A block of data:
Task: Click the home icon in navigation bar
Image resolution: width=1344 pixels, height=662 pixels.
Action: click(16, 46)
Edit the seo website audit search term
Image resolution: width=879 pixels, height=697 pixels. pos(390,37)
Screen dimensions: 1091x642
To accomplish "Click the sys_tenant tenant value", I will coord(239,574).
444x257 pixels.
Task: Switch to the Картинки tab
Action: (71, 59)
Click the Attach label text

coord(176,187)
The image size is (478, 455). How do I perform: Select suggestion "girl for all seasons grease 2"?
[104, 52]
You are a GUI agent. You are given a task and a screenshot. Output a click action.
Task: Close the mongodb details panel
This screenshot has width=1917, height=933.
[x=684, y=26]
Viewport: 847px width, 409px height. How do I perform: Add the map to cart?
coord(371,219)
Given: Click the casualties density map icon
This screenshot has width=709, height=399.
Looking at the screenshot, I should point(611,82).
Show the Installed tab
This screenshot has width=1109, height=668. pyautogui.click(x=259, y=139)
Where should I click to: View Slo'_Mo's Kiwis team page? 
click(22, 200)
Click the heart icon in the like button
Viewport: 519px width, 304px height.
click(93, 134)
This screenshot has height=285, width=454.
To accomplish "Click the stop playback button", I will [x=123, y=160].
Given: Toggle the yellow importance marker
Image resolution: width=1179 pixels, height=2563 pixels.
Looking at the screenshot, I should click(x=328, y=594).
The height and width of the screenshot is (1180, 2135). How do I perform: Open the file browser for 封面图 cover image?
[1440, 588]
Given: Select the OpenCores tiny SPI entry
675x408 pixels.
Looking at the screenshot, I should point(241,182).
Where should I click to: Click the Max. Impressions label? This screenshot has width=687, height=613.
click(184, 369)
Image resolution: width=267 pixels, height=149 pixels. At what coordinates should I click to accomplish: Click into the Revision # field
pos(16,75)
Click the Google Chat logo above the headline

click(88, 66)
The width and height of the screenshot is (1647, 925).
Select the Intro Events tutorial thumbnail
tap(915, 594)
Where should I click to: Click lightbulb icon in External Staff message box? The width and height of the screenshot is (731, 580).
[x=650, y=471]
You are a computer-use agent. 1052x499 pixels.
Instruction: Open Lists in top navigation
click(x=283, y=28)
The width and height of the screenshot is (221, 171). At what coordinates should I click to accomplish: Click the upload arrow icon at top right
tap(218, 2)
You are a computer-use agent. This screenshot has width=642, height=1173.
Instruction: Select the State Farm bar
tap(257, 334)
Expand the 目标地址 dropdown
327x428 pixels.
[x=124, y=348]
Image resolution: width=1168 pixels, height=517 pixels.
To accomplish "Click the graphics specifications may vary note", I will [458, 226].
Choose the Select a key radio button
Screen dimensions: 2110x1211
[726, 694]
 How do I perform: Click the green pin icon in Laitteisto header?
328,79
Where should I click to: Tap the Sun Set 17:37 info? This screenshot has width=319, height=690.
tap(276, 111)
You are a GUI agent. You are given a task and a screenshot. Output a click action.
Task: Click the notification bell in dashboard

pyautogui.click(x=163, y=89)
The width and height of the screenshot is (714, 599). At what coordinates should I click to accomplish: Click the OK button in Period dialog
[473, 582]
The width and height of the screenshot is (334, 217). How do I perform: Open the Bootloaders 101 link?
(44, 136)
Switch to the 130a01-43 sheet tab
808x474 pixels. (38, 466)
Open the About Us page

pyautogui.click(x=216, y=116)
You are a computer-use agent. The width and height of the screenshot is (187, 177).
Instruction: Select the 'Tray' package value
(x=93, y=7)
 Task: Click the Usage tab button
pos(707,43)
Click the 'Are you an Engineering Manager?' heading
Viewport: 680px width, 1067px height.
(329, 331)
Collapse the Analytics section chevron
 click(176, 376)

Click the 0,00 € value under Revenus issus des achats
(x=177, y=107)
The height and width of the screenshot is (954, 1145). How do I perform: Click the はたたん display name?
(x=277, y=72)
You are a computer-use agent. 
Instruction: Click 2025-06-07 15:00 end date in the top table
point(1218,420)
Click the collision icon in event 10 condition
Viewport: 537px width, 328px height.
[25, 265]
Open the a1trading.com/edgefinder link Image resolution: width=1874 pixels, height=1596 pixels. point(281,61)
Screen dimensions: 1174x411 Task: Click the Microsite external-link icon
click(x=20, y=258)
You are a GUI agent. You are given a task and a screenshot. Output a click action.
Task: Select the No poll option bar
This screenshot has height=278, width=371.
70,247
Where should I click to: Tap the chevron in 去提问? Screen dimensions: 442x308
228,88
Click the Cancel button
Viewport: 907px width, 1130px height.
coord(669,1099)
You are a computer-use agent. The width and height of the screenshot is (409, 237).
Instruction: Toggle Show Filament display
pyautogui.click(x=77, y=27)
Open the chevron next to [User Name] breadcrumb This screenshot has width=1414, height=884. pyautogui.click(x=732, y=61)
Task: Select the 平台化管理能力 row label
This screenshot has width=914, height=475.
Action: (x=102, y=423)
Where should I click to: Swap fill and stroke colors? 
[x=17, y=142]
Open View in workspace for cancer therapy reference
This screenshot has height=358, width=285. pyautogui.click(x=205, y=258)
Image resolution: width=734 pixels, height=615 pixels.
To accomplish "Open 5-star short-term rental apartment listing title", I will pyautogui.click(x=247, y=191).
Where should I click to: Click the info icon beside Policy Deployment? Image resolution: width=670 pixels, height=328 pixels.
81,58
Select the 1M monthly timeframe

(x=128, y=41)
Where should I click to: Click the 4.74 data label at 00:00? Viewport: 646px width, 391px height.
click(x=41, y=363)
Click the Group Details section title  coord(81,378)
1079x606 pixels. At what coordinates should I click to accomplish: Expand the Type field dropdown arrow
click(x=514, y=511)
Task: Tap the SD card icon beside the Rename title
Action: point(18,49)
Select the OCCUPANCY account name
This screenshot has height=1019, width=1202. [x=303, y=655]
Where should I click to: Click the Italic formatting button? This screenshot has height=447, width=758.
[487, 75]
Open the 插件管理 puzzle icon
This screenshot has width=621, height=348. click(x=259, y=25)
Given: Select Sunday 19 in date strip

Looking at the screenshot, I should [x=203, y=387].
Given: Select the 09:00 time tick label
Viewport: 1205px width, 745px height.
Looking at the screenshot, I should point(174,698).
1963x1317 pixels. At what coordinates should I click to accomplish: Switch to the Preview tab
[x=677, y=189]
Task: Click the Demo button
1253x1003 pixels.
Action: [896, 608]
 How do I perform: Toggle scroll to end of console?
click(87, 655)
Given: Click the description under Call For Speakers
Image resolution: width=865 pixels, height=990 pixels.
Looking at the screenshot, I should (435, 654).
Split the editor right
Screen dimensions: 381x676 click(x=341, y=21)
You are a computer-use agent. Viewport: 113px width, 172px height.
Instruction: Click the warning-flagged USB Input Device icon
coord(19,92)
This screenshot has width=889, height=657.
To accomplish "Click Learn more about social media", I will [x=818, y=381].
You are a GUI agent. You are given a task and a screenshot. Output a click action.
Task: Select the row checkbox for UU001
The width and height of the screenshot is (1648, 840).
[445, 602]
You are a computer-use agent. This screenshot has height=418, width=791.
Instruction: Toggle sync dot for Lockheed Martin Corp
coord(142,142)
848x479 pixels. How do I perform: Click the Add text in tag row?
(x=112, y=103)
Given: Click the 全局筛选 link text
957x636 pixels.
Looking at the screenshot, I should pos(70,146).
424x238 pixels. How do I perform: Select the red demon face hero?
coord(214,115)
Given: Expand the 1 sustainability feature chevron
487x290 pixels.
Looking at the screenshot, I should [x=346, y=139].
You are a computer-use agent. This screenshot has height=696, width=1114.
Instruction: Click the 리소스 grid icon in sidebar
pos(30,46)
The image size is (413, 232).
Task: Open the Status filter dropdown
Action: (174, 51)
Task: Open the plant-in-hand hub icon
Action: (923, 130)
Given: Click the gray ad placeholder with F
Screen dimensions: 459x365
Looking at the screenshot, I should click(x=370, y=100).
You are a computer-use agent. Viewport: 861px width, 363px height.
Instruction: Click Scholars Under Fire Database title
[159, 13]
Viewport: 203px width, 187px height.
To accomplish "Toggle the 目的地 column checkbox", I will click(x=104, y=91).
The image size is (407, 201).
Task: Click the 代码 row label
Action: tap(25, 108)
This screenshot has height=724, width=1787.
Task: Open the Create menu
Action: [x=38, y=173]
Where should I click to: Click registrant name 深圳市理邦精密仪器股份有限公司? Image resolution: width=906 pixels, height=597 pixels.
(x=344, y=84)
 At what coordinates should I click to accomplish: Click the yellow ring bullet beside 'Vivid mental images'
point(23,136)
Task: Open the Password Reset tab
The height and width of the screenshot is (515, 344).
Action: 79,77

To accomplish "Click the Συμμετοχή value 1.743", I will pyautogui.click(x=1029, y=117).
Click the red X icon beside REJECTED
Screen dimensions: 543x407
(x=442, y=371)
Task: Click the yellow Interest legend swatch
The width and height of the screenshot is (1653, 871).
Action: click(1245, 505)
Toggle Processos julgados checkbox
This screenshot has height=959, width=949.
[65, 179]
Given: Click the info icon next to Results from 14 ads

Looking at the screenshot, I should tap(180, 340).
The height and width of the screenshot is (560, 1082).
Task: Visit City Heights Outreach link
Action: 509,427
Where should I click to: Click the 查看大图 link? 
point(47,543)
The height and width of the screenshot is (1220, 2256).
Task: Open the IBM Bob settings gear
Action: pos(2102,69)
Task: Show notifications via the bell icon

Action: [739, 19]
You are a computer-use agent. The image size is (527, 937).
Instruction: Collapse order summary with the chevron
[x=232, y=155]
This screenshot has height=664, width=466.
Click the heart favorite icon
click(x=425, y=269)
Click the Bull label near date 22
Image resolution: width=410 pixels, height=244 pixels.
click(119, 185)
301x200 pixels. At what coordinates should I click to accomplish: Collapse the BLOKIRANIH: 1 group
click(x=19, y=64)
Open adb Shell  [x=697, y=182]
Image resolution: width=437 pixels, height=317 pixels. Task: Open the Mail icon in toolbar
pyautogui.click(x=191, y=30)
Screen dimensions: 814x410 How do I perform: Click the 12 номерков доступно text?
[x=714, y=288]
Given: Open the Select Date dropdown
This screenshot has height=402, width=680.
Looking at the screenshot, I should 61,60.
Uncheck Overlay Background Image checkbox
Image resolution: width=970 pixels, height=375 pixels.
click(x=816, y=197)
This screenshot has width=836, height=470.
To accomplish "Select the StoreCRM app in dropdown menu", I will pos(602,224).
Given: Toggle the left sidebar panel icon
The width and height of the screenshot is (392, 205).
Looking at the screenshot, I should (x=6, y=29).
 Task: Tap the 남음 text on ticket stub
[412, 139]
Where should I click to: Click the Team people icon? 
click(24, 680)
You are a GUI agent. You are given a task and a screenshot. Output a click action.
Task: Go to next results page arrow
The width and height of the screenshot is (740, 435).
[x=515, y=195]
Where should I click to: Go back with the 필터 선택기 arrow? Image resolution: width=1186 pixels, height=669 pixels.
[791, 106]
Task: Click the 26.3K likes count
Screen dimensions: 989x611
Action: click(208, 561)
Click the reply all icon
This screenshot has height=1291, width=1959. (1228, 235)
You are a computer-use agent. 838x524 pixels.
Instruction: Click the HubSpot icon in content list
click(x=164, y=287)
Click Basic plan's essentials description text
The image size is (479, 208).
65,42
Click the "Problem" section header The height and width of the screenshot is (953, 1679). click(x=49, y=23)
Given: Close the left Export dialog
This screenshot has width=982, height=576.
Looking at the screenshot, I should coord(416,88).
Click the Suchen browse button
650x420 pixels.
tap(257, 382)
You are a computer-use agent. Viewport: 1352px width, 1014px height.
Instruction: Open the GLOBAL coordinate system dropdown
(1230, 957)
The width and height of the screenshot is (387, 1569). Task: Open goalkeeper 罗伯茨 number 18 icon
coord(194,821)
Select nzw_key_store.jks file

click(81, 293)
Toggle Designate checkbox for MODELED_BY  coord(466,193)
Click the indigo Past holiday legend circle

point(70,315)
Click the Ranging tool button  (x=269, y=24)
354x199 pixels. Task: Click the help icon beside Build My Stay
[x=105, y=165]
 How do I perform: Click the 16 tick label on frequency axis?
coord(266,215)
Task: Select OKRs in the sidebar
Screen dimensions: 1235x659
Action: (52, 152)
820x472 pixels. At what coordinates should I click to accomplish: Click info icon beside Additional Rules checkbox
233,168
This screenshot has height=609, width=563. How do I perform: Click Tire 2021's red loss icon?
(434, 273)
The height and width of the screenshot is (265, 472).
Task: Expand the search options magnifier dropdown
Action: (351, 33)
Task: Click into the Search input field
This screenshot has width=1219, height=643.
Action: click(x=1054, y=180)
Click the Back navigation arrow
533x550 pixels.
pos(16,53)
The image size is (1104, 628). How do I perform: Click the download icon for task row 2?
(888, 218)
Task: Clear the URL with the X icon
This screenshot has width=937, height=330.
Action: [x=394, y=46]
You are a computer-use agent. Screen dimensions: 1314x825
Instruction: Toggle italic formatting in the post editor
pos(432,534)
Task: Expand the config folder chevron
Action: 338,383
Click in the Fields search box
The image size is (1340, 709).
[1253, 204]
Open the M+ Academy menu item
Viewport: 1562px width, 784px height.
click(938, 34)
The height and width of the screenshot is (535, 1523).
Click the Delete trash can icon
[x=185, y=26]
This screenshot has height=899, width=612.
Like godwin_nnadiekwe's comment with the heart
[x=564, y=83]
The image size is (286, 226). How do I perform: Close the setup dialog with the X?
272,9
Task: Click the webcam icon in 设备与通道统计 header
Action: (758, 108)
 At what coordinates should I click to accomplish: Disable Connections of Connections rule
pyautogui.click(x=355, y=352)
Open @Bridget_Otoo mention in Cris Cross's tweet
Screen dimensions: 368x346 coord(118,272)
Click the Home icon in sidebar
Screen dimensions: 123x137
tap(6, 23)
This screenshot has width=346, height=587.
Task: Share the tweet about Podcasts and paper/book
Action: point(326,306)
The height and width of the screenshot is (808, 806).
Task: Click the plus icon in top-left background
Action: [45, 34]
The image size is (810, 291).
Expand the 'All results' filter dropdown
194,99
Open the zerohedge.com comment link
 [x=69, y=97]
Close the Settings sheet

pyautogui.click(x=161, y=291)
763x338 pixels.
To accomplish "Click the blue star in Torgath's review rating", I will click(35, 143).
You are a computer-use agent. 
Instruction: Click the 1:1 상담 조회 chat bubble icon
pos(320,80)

**TASK REQUIREMENTS**
Retype the lines of the records starting at the line containing "Task: Click the 26.3K likes count" and ending at the line containing "Action: [x=394, y=46]", with both of those lines included.

**FINISHED ANSWER**
Task: Click the 26.3K likes count
Screen dimensions: 989x611
Action: click(208, 561)
Click the reply all icon
This screenshot has height=1291, width=1959. (1228, 235)
You are a computer-use agent. 838x524 pixels.
Instruction: Click the HubSpot icon in content list
click(x=164, y=287)
Click Basic plan's essentials description text
The image size is (479, 208).
65,42
Click the "Problem" section header The height and width of the screenshot is (953, 1679). click(x=49, y=23)
Given: Close the left Export dialog
This screenshot has width=982, height=576.
Looking at the screenshot, I should coord(416,88).
Click the Suchen browse button
650x420 pixels.
tap(257, 382)
You are a computer-use agent. Viewport: 1352px width, 1014px height.
Instruction: Open the GLOBAL coordinate system dropdown
(1230, 957)
The width and height of the screenshot is (387, 1569). Task: Open goalkeeper 罗伯茨 number 18 icon
coord(194,821)
Select nzw_key_store.jks file

click(81, 293)
Toggle Designate checkbox for MODELED_BY  coord(466,193)
Click the indigo Past holiday legend circle

point(70,315)
Click the Ranging tool button  (x=269, y=24)
354x199 pixels. Task: Click the help icon beside Build My Stay
[x=105, y=165]
 How do I perform: Click the 16 tick label on frequency axis?
coord(266,215)
Task: Select OKRs in the sidebar
Screen dimensions: 1235x659
Action: (52, 152)
820x472 pixels. At what coordinates should I click to accomplish: Click info icon beside Additional Rules checkbox
233,168
This screenshot has height=609, width=563. How do I perform: Click Tire 2021's red loss icon?
(434, 273)
The height and width of the screenshot is (265, 472).
Task: Expand the search options magnifier dropdown
Action: (351, 33)
Task: Click into the Search input field
This screenshot has width=1219, height=643.
Action: click(x=1054, y=180)
Click the Back navigation arrow
533x550 pixels.
pos(16,53)
The image size is (1104, 628). How do I perform: Click the download icon for task row 2?
(888, 218)
Task: Clear the URL with the X icon
This screenshot has width=937, height=330.
Action: [x=394, y=46]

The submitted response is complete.